Выводной, недовольно ворча, ушел, и Эдик, сев на свое место и заметно поколебавшись, наконец заговорил:
— Мария Сергеевна, я буду вас вспоминать. Жаль, что мы больше не встретимся. Если бы вас за доследования не наказывали, я бы на суде обязательно что-нибудь придумал, и мы бы снова увиделись. — Он слабо улыбнулся. — У вас есть еще минут десять?
— Конечно, я же рассчитывала пробыть здесь с вами целый день.
— Я хотел рассказать вам об одной вещи. Вдруг вам пригодится… Я давно ломаю над этим голову, но так и не понял, в чем тут дело. Может, вы мне объясните? Я здесь уже в третьей камере… Так вот, когда меня только привезли в изолятор, я сидел в камере, где нас было семеро, все с убойными статьями, кроме одного, он попал за изнасилование и говорил, что дело у следака не клеится, и что его скоро освободят. И один из мужиков стал к нему подкатываться на тему, что тот будет делать, когда откинется: есть ли у него родные, есть ли ему, где жить, работает ли он. Тот рассказал, что живет в общаге, родных нету, и мужик, который с ним все разговоры разговаривал, вцепился в него мертвой хваткой, осторожно выяснил, как у того со здоровьем, вплоть
До целости зубов, а потом стал намекать, что есть работа. Стал говорить, что он даст адрес фирмы, куда надо обратиться, работа непыльная, денежная, главное — только не звонить про нее, поскольку количество желающих резко превысит число вакансий.
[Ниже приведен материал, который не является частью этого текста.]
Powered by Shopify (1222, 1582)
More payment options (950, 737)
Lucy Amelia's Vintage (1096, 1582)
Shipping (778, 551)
— И что, согласился этот парень?
— Я не знаю, о чем они договорились, я особо не вникал, просто краем уха слышал их беседы, там же деться некуда от общества. Я вообще на это внимания не обратил, и забыл бы, если бы во второй камере, куда меня сунули, не затрепались об этом урки. Один говорил, мол, здесь работу предлагают в обстановке строгой секретности, тем, кто на выходе, а второй, постарше мужик, с тремя ходками по кражам, сказал, что были идиоты, которые соглашались, и их после этого больше никто никогда не видел. Эти урки долго мусолили идею, что тех, кто соглашается, нутриям скармливают, но вот я думаю: нутриям-то можно и больных скормить, почему же тот мужик-так здоровьем интересовался? Может, там какая-то школа киллеров? Раз здоровеньких подбирают? А те задание выполнят, и их самих зачищают.
— Надо подумать, Эдик.
— Развлекитесь па досуге, Нсли это вам пригодится, мне будет приятно.
— В любом случае — спасибо за доверие.
Мы распрощались, Эдик забрал журнал и ушел с конвойным. По дороге из изолятора я прикинула, кому отдать тему с загадочными работодателями, и решила, что расскажу кому-нибудь из РУОПа, может, и правда, киллеров вербуют? А моя голова была пока занята более насущными проблемами, и похоже, что в этом вопросе мне никто помочь не мог.